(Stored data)
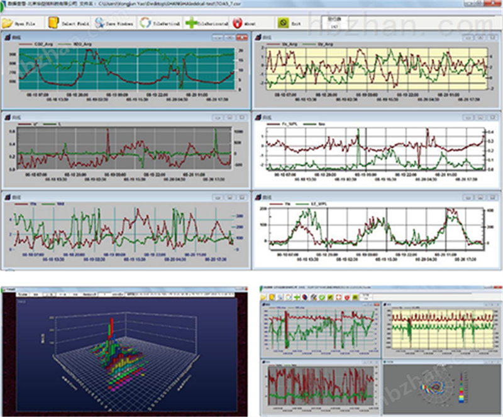Arrange charts with TileVertical

(146, 23)
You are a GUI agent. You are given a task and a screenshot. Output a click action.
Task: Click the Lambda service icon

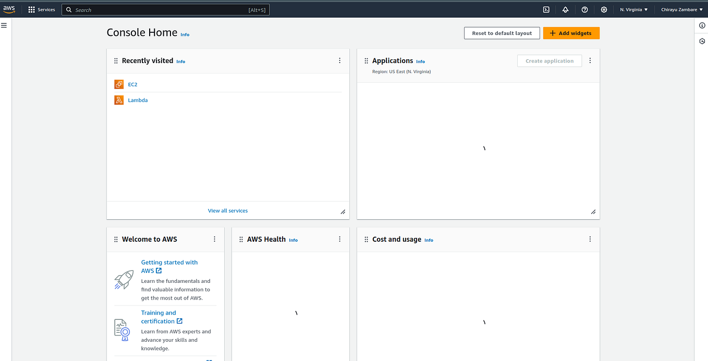tap(118, 99)
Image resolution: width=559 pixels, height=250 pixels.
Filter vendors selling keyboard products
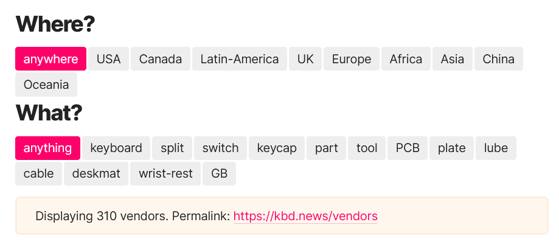click(x=116, y=148)
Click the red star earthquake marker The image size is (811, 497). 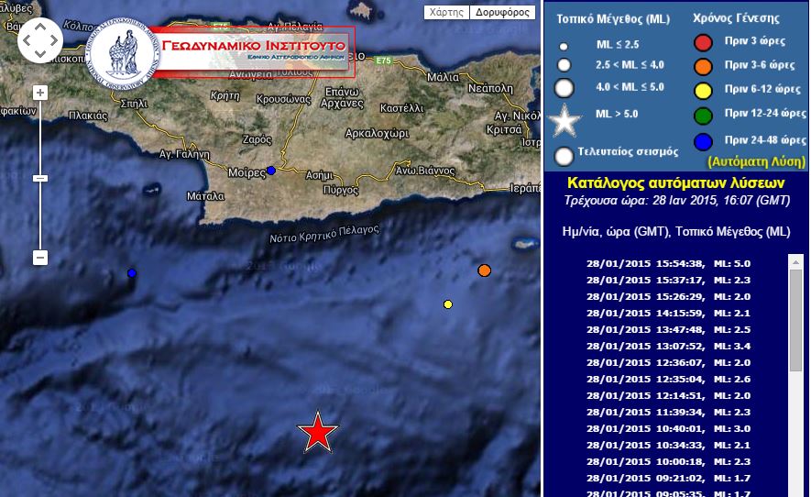coord(318,432)
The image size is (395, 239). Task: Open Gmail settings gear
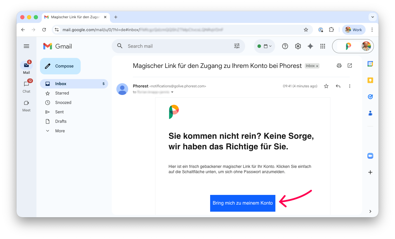(x=298, y=46)
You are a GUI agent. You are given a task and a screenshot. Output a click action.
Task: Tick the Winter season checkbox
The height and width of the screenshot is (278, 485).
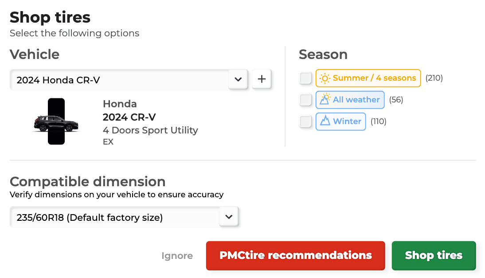click(x=305, y=121)
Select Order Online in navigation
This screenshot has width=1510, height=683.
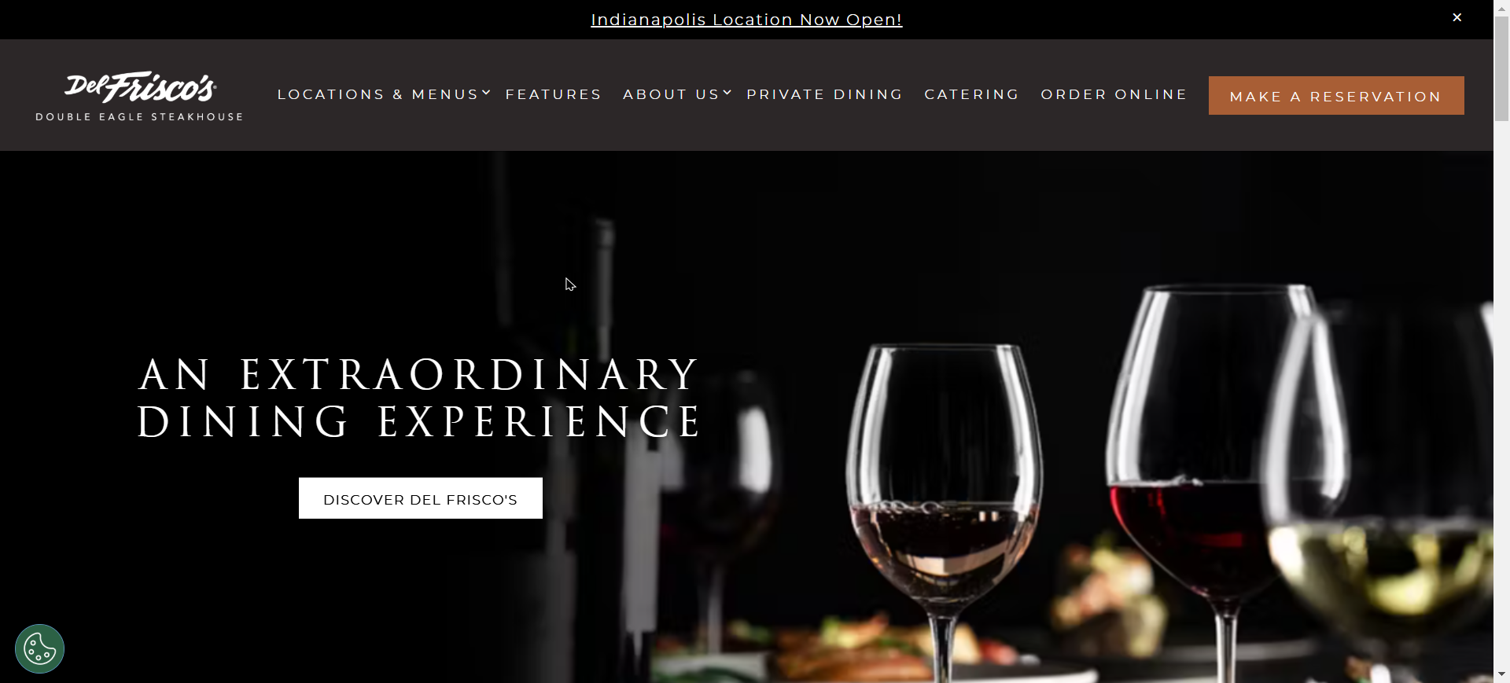pos(1114,94)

Task to carry out - Output exactly the lines from the line containing "The height and" through the last line of the records, both included, and leave out every picture.

Response to this task -
The height and width of the screenshot is (278, 485).
click(x=305, y=121)
Select Order Online in navigation
This screenshot has width=1510, height=683.
pos(1114,94)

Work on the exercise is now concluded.